Y se evidencia que la tal señora necesita, como mínimo un repaso-actualización en sus nociones de ciencias básicas, y otro repaso en cuanto a las oportunas limitaciones de sus manifestaciones públicas, en razón de su gracioso cargo, con cargo al erario público, y abono a su graciosa cuenta corriente. Otro tanto cabría decir de sus asesores, y resulta que entonces ya estamos financiando dos instancias… De modo que, pese a su rango real, se ha puesto en evidencia su paradójico desfase respecto a la realidad, y su alineamiento con las tesis tradicionalmente retrógradas de la derecha y la jerarquía eclesiástica. Lo ocurrido con el lanzamiento de este libro parece más un nuevo y torpe movimiento en la ofensiva ideológica de la derecha cavernal y beata, que busca el efecto propaganda del voto «de calidad» de la institución, al presentar a la reina como defensora de sus postulados, con lo que nos conducirían al «vasallaje ideológico», y es precisamente por eso, por lo que dentro de una monarquía constitucional, resultan improcedentes sus declaraciones en temas que son materia de ley, además de polémica: en su papel institucional no debe tomar partido por opción política alguna y si lo quisiera hacer, en pos de la «libertad de expresión», puede atenerse a las consecuencias: para ejercerla libremente ya están los presidentes de república, a los que, precisamente por eso, se les puede cambiar mediante elecciones, sin cargo hereditario, sino acogido a la general precariedad, relativa, pues como ex políticos, después podrían recalar en alguna compañía telefónica, constructora o universidad americana, no es complicado si han sabido mover ciertos resortes, o aparecer en azoradas fotos...


Si incluso el lenguaraz González Pons ha manifestado que lo dicho por la reina «ofende a una parte de los españoles pero también es verdad que representa lo que piensa la otra mitad» (la primera «parte» la considera así ya una mitad ofendida…), es porque la cosa no es tan menuda como otros tratan de facturarla, como también que «el principio de neutralidad debe mantenerlo toda la familia real», rotunda y acertada sentencia propia de experto constitucionalista que es el vocero PoPular, pero que irritó al sector oficial de su partido, de modo que pocas horas después tuvo que «matizar», y posteriormente fue acusado también por el PSOE de «criticar a la monarquía». Más papistas que…

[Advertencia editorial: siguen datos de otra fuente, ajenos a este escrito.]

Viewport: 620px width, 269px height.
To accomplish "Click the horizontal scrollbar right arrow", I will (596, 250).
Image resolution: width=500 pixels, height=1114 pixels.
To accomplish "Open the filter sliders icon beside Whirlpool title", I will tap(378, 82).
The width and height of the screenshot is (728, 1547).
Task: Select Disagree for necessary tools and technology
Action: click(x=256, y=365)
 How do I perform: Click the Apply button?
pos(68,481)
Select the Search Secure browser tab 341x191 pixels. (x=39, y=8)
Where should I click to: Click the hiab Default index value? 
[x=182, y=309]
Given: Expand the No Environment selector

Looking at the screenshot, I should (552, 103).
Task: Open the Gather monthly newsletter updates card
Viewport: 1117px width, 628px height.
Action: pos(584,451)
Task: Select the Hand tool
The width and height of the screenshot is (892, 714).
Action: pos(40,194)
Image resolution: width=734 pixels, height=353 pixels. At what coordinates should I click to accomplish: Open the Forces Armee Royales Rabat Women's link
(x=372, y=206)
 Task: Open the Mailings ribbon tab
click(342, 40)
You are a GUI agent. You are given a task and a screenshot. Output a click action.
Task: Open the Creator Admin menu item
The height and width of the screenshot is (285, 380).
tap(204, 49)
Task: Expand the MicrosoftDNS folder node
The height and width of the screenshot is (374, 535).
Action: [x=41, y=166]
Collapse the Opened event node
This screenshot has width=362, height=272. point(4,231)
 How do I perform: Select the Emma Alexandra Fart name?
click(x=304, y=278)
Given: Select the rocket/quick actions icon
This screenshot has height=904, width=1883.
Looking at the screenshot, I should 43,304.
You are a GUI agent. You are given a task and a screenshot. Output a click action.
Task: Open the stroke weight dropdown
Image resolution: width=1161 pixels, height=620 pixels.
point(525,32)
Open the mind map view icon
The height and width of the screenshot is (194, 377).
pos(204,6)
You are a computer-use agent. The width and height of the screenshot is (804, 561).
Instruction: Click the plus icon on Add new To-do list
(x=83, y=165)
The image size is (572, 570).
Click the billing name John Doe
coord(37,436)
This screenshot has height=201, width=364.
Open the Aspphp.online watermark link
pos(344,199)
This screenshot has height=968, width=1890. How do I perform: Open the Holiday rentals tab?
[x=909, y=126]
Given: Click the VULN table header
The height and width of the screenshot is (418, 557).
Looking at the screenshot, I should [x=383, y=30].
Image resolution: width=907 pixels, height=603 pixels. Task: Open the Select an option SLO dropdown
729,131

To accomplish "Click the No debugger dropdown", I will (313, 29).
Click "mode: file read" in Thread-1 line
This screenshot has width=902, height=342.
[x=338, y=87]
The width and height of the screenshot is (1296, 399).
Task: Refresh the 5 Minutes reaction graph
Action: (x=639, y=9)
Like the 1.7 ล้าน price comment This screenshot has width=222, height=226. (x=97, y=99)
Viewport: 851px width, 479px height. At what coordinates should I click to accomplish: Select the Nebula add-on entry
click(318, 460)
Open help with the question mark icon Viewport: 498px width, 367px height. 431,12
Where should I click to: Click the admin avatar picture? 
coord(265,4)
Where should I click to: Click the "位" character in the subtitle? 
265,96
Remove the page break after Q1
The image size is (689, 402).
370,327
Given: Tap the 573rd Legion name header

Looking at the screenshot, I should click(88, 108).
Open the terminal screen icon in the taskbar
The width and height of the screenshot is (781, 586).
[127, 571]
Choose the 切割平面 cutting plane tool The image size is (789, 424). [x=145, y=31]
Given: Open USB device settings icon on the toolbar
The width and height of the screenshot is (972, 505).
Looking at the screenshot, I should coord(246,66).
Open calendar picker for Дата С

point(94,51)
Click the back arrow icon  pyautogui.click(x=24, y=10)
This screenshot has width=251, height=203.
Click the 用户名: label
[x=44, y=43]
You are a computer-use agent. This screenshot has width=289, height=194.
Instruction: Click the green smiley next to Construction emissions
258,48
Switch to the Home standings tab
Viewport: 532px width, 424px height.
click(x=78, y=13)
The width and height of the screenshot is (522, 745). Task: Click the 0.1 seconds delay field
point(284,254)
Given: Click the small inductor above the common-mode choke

A la casa real le convendrá tomarse realmente en serio un esfuerzo real por ajustar sus declaraciones y movimientos de acuerdo al más estricto sentido de la representación neutral, además de ajustar su cultura general a la realidad, de lo contrario van a sufrir un ridículo real, más con las nuevas generaciones, educadas en realidades no tan rancias como las cunas reales. Ahora, unos tratan de quitar importancia al tema, por «estabilidad institucional», mientras que otros tomamos nota, pero la evidencia manifiesta es que la reina, dejándose caer en el juego de la derecha, ha dado la razón a los republicanos, pese a su sangre azul, no están por encima del bien y del mal. Quizá, más adicta a la realeza que a la realidad, también le flaquee la memoria de ciertas experiencias reales, y no recuerde el episodio de su hermano Constantino II en Grecia tras el apoyo a la junta militar griega de 1967, empujando al abismo a su monarquía en 1974...


¿Lamentable, ilustrador, o real como la vida misma? Visto que en la Zarzuela se salen de tono, y se bajan del trono, desde ahora, ¿quién se fía de Sofía?